As Cherniak, partner with Lerners LLP explains, bad arbitration clauses can cause unnecessary expense, leave the jurisdiction of the arbitrator(s) open to a court challenge or set up procedural barriers to an efficient arbitration.
“Such a clause might require that ‘The Rules of Civil Procedure of [name of province] will apply to any arbitration under this agreement,’ or provide for a panel of three arbitrators for a $500,000 dispute,” explains Cherniak.
On the other hand, he writes, a good arbitration clause has broad wording, such as: “The submission to arbitration applies to all disputes arising out of or in connection with this agreement, including any question as to its existence, validity or interpretation, or the jurisdiction of the arbitrators.”

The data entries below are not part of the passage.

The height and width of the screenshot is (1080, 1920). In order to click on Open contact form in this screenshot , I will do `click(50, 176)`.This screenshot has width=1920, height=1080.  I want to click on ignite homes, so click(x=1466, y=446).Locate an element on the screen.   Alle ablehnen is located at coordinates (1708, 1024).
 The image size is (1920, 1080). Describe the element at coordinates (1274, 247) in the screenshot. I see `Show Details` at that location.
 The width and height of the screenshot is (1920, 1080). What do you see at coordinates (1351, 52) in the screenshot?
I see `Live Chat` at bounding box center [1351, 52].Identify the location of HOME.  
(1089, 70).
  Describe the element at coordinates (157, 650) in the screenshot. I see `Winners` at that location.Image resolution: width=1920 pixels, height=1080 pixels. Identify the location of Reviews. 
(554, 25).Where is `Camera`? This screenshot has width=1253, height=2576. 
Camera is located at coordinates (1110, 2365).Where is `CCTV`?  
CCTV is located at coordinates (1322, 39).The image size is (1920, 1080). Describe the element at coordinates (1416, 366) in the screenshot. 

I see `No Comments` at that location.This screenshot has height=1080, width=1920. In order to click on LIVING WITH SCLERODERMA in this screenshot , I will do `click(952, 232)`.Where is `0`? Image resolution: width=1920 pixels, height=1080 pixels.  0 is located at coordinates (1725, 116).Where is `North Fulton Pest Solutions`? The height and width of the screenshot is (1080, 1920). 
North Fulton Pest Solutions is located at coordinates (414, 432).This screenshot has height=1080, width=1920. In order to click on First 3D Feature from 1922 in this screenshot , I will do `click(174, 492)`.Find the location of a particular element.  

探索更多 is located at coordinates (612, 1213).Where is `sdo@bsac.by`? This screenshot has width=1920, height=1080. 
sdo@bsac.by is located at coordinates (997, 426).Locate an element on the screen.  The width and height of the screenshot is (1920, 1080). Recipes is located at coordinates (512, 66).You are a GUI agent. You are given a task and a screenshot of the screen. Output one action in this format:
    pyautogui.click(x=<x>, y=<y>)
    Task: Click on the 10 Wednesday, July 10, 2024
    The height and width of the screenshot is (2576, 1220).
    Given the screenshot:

While the number of arbitrators to use is always a key question, Cherniak says a panel of three should be reserved for disputes involving a significant amount of money and where the resolution of the dispute need not be swift, as there is inherent expense and delay associated with the formation and remuneration of a three-person panel.
An arbitration clause should also specify the applicable governing law and the seat of the arbitration, as well as whether or not there will be a right of appeal and whether the arbitrator will have the power to order costs at their discretion or on a fixed scale.
If confidentiality is required, Cherniak says this should be specified in the clause, because it cannot be assured otherwise.
“Direction can be given as to procedure to be followed, to ensure a timely resolution of the dispute and afford rights of production and discovery appropriate to the nature of potential disputes. Failing the specification of a procedure, the arbitrator or arbitration panel will determine it, subject to the agreement of the parties once a dispute arises,” he writes.
A sophisticated agreement, says Cherniak, could provide a summary process for disputes under a specified dollar value, and a more elaborate process for larger value disputes.
“Commercial lawyers alive to the value of dispute resolution outside the purview of the courts will give consideration to an appropriate, workable clause well in advance of closing, and often take advice during the negotiations from those with arbitration experience and expertise, either inside or outside their firms,” writes Cherniak.